* THE TASK: Write out the lines starting at the one that holds "Task: Show next" and ending with the final line of the data, exactly and with no others.

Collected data

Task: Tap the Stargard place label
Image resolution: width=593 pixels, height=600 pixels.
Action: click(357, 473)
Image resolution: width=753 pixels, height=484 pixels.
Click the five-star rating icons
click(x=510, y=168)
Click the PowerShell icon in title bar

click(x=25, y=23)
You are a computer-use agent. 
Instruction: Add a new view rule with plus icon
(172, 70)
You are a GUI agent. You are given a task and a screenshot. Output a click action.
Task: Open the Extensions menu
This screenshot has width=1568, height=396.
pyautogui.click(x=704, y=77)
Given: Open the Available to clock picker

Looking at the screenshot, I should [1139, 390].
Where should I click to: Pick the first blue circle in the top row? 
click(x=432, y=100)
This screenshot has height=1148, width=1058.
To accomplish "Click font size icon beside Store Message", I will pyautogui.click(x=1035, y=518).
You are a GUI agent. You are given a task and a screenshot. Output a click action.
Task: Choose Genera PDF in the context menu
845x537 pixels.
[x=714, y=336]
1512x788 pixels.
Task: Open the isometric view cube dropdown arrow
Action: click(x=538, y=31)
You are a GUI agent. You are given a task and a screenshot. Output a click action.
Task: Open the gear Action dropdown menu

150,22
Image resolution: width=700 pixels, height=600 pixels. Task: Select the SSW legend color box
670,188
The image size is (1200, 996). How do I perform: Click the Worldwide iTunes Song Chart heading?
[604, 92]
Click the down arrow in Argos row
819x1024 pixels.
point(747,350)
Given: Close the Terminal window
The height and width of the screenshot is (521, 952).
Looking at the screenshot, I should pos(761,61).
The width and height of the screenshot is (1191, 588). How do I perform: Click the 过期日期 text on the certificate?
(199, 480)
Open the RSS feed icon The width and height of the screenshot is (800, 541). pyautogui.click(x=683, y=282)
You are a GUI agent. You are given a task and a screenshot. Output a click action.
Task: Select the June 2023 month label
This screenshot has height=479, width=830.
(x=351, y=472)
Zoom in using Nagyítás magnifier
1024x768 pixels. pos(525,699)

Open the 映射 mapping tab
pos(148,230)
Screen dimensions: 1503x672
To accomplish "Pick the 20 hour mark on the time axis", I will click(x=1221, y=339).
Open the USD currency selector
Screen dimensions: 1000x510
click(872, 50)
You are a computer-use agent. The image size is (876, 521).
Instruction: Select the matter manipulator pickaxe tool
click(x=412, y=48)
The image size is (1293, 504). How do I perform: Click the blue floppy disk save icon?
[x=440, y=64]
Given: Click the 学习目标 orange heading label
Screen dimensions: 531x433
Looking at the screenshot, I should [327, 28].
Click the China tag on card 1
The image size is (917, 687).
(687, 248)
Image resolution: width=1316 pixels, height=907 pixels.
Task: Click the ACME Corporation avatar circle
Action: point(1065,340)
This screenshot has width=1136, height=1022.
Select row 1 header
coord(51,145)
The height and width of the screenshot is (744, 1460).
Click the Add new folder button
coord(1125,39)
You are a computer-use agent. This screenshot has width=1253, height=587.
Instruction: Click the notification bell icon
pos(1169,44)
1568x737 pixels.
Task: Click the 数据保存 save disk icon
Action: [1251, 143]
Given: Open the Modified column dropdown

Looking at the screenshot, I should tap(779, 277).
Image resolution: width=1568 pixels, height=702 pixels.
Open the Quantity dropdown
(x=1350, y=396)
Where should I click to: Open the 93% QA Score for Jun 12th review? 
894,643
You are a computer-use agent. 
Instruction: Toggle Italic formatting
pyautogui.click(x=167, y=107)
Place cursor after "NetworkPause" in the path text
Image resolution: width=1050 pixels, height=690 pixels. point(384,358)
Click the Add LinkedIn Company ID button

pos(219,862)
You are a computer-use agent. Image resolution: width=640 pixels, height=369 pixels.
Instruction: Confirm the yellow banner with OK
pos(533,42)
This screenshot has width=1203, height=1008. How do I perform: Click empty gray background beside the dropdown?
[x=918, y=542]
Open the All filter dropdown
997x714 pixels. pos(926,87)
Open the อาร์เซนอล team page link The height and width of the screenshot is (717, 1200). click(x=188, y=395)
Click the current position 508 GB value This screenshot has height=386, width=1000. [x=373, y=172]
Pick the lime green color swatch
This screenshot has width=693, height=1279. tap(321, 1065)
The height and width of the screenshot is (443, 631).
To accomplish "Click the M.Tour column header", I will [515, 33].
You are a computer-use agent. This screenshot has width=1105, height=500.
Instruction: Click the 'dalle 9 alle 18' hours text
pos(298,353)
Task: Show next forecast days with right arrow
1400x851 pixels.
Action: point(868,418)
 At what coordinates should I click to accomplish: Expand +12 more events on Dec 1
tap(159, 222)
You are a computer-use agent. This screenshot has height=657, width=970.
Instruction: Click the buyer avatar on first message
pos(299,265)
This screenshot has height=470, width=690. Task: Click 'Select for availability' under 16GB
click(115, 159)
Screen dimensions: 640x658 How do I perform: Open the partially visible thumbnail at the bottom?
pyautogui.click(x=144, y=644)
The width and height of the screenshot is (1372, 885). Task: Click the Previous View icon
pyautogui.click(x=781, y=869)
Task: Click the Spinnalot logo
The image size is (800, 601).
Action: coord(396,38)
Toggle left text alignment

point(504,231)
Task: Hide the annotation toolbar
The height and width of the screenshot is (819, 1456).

* FINISHED TASK:
Task: Show next forecast days with right arrow
1400x851 pixels.
Action: point(868,418)
 At what coordinates should I click to accomplish: Expand +12 more events on Dec 1
tap(159, 222)
You are a computer-use agent. This screenshot has height=657, width=970.
Instruction: Click the buyer avatar on first message
pos(299,265)
This screenshot has height=470, width=690. Task: Click 'Select for availability' under 16GB
click(115, 159)
Screen dimensions: 640x658 How do I perform: Open the partially visible thumbnail at the bottom?
pyautogui.click(x=144, y=644)
The width and height of the screenshot is (1372, 885). Task: Click the Previous View icon
pyautogui.click(x=781, y=869)
Task: Click the Spinnalot logo
The image size is (800, 601).
Action: coord(396,38)
Toggle left text alignment

point(504,231)
Task: Hide the annotation toolbar
The height and width of the screenshot is (819, 1456).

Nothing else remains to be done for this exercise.